Table 1 Candidate predictor datasets, Somalia
Table 2 Candidate predictor datasets, South Sudan

While for both countries data on food security and nutritional therapeutic services were available (Tables 1 and 2) and moderately predictive (data not shown), we ultimately decided to exclude them as candidate predictors for two reasons: (i) we considered that improved prediction could plausibly result in better targeting of these humanitarian services, which in turn would result in improved nutrition, a reverse-causal effect whose future size the model might fail to predict; and (ii) we assumed that end-users would benefit from a model that could be used to predict malnutrition burden even where none of these services were available, e.g. due to access constraints.

Predictive models

We explored two prediction approaches, as follows.

Generalised linear modelling

We first split the data by period into a training set (consisting of approximately the chronologically first 70% of the data) and a ‘holdout’ (i.e. validation) set (the most recent 30%). For each anthropometric indicator, we fitted generalised linear models (GLM) to individual child observations in the training dataset, with robust standard errors to account for the cluster sampling design of most surveys, a quasi-binomial distribution for binary outcomes (SAM, GAM) and a gaussian distribution for continuous outcomes (WHZ, MUAC), which we did not transform as they were normally distributed. We specified model weights as the product of survey quality score and survey sample coverage.
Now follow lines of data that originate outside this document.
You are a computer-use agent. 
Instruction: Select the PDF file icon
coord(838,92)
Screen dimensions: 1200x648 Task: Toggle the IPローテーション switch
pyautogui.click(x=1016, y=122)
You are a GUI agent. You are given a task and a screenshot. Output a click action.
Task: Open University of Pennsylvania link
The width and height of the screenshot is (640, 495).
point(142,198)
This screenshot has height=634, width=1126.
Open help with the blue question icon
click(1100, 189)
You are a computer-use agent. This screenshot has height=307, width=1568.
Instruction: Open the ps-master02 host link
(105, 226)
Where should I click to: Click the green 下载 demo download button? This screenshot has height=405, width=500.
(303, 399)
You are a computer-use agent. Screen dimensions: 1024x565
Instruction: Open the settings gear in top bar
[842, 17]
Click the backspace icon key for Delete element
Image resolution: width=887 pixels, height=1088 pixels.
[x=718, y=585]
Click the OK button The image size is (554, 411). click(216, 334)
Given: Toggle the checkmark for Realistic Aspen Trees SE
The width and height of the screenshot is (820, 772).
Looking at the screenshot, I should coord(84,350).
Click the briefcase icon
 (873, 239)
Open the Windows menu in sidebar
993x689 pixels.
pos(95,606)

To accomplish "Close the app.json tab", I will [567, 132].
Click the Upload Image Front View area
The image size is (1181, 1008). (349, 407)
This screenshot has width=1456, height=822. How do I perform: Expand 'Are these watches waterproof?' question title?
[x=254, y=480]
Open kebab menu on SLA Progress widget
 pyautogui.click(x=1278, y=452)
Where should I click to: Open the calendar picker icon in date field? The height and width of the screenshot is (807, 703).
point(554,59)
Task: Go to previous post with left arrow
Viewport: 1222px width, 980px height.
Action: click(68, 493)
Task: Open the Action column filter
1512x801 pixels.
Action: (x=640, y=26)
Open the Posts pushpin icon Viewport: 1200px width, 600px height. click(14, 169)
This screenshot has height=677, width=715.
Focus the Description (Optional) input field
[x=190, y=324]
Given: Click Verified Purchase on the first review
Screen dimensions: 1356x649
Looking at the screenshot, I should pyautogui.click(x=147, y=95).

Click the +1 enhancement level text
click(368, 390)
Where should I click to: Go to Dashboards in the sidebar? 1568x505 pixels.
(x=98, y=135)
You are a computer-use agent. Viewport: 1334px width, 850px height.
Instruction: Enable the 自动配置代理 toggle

After visual inspection, we categorised continuous predictors, and selected categorical versus continuous versions of these based on linearity of the association and the smallest-possible Chi-square (for binary outcomes) or F-test (continuous outcomes) p-value testing whether the univariate model provided better fit than a null model. We also used this p-value to select among candidate lags for each predictor; however, we modelled climate variables (rainfall, Normalised Difference Vegetation Index or NDVI) as either the means of the two trimesters, or the mean over the semester prior to each survey observation. We then fitted models consisting of all possible combinations of predictors, and shortlisted the best 10% based on predictive accuracy (lowest mean square error, MSE) of model predictions, relative to observations in the holdout dataset. Predictions were compared with observations by first aggregating all individual-child predictions as yielded by the models to the stratum-month level (as a mean SAM or GAM prevalence, or the mean of continuous anthropometric outcomes, in that stratum-month).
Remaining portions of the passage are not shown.